> Required work
Would you please repeat exactly the entries below, starting at the line with "The height and" and ending at the line with "The width and", and nothing outside that range? Leave out the pictures.

BEGIN Data shown

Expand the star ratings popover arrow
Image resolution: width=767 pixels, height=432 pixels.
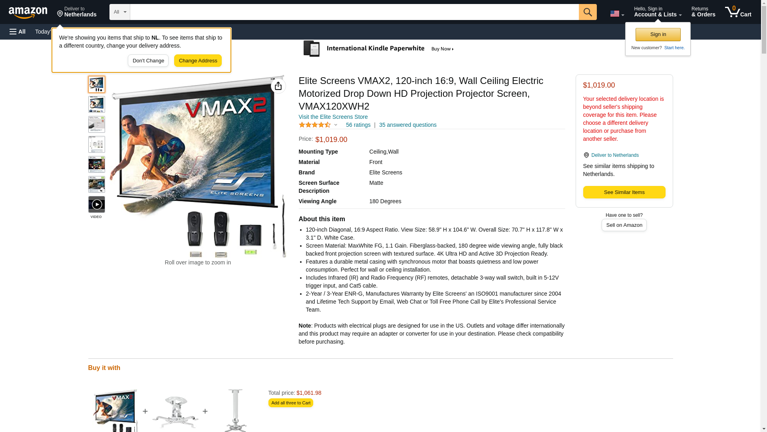[336, 125]
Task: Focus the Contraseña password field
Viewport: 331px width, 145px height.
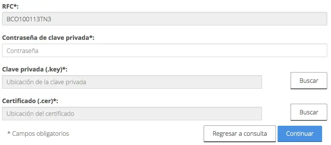Action: tap(164, 51)
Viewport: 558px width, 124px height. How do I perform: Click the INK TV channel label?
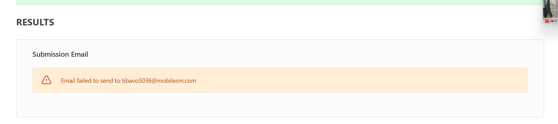[x=553, y=21]
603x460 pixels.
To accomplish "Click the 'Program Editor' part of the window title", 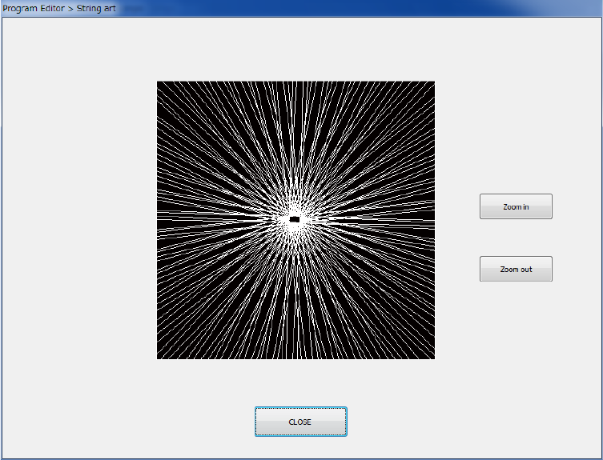I will pyautogui.click(x=34, y=8).
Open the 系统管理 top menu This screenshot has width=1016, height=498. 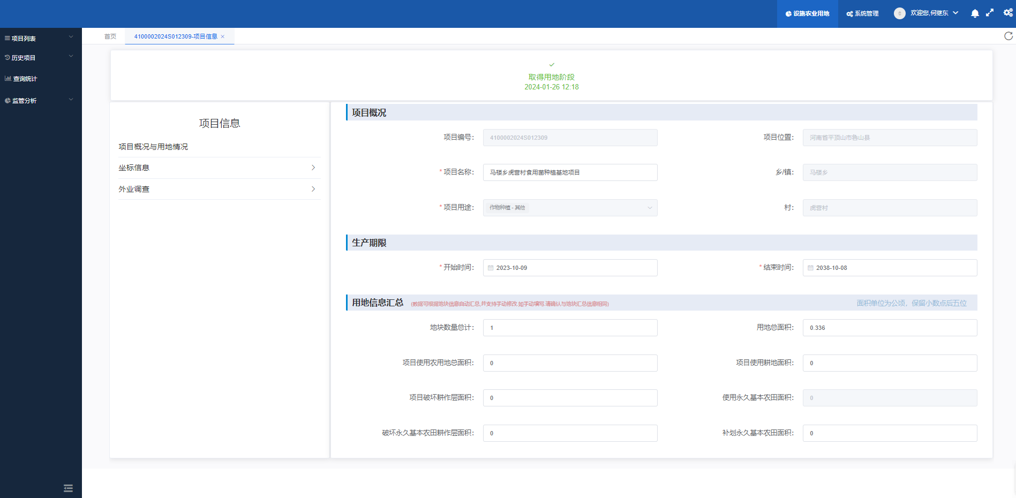(x=862, y=13)
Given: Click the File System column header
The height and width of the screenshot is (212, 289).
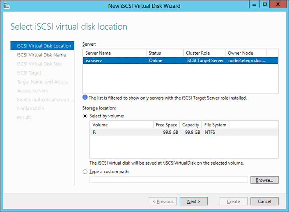Looking at the screenshot, I should [x=216, y=125].
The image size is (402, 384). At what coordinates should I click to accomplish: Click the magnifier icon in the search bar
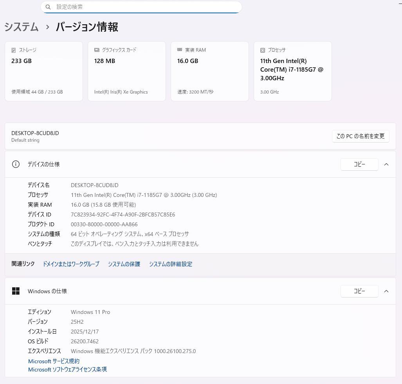pos(48,7)
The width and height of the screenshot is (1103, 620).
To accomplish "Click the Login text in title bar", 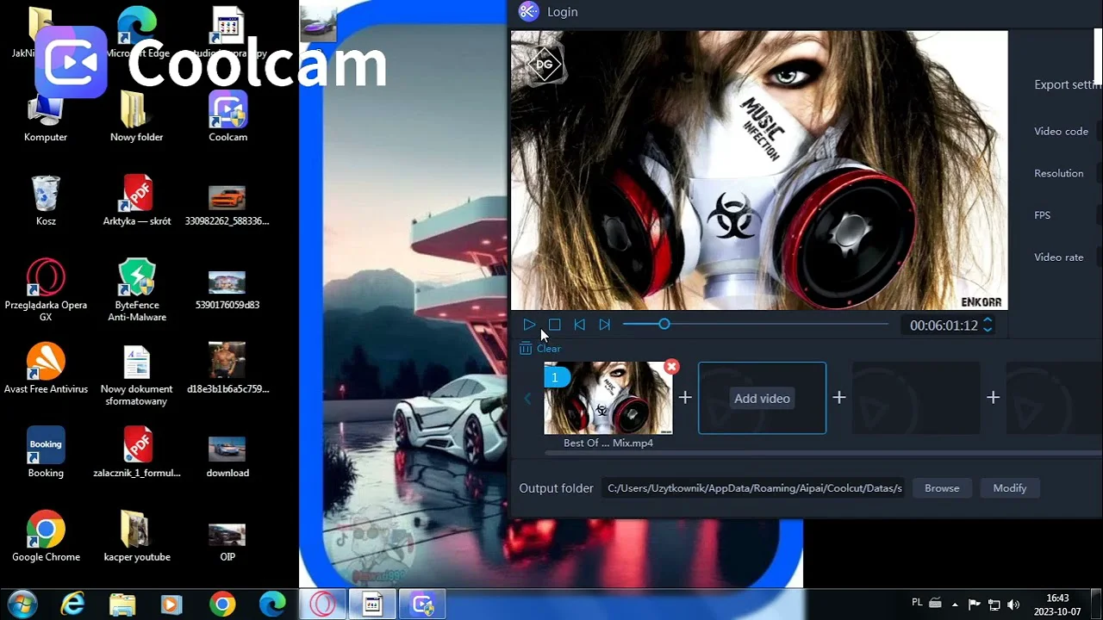I will click(562, 12).
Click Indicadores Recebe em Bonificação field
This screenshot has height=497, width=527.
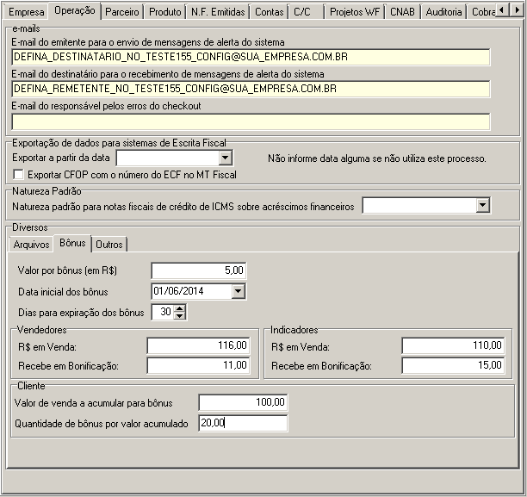pos(453,365)
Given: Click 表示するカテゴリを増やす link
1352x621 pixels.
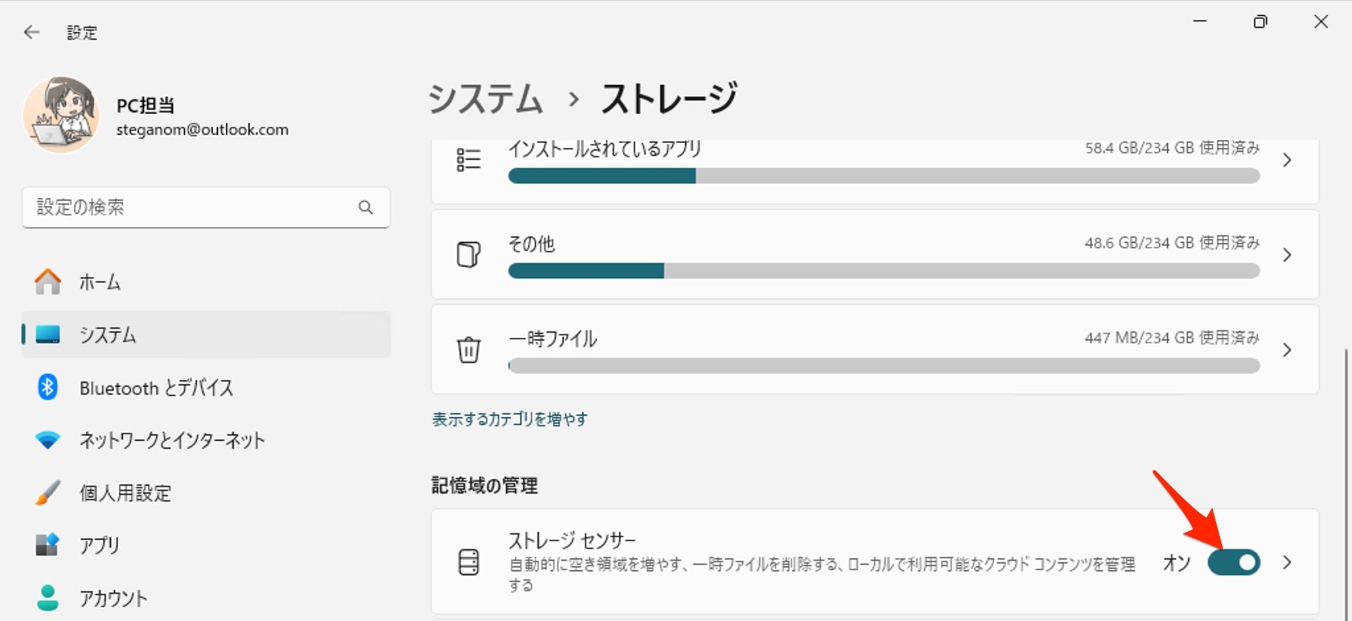Looking at the screenshot, I should (x=510, y=419).
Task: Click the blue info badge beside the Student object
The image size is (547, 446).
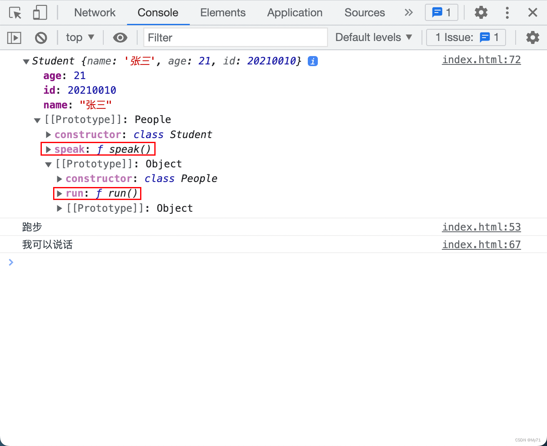Action: click(x=312, y=61)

END Data shown

> Expected answer
The height and width of the screenshot is (212, 289).
Looking at the screenshot, I should [x=216, y=125].
The image size is (402, 384). At what coordinates should I click to accomplish: Click the magnifier icon in the search bar
pos(48,7)
The width and height of the screenshot is (1103, 620).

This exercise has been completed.